For a long time in the past, banking was no longer as complicated as it is now. The lone process of a banker was to mobilize deposits from savers and lend to the needy. The first leg of the transaction turned into comfortable as customers were “greater loyal to the banks that regularly returned their cash.” Bankers did not chase depositors returned then—they handiest needed to identify exact debtors and lend.

Young officials joining the financial institution had been taught to identify “fibbers” and “possible defaulters” before getting a loan permitted. Even overseas banks lend money after an intensive “in-man or woman verification” through senior bank officials. When Shyam Srinivasan joined Citibank in 1990, he was given a “negative listing” of great low borrowers.

“Those days we no longer had credit score agencies… Our handiest device turned into the poor listing, which was not always correct. The most effective sensible way to lend was to recognize the borrower properly,” Shyam says. The thumb-rule of lending those days changed into quite simple, if no longer outright rudimentary. Never lend to any borrower who has the same opinion to all the situations positioned forth with the aid of the banker. A right borrower will usually be a good buy, according to several veteran bankers.

Other checkpoints inside the vintage bankers’ listing are: by no means lend to flashy debtors. Check the family heritage of debtors; don’t borrow if the own family is profligate or if the borrower is associated with wastrels or near relatives with vices, along with playing or immoderate drinking. Never allow a borrower’s most effective collateral price, at the same time as rolling over a significant quantity; the banker has to accumulate the entire principal amount. A sparkling loan can best be given 15 days after the previous mortgage is “absolutely closed.”

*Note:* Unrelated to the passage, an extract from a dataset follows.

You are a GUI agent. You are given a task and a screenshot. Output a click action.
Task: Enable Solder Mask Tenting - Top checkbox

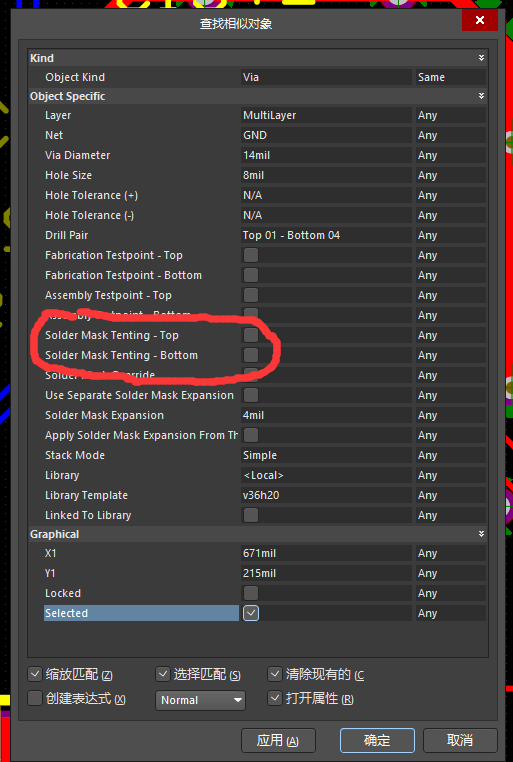point(251,335)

“Those practices were excellent… we could keep away from numerous trouble-makers, and fibbers returned then,” admits Arundhati. Over the years, the methods of assessing a borrower have changed. These are times when data and synthetic intelligence rank above private due diligence reviews. Credit scoring groups spit out voluminous quantities of data, which can be used to assess a borrower. “But that’s all beyond statistics… What if a borrower with an accurate credit score (assessed from past facts) defaults?” quips Varghese. “Technology is ideal… and it has made banking clean and available to all. But somewhere, we’ve to merge vintage-global banking with the new-world generation,” he adds.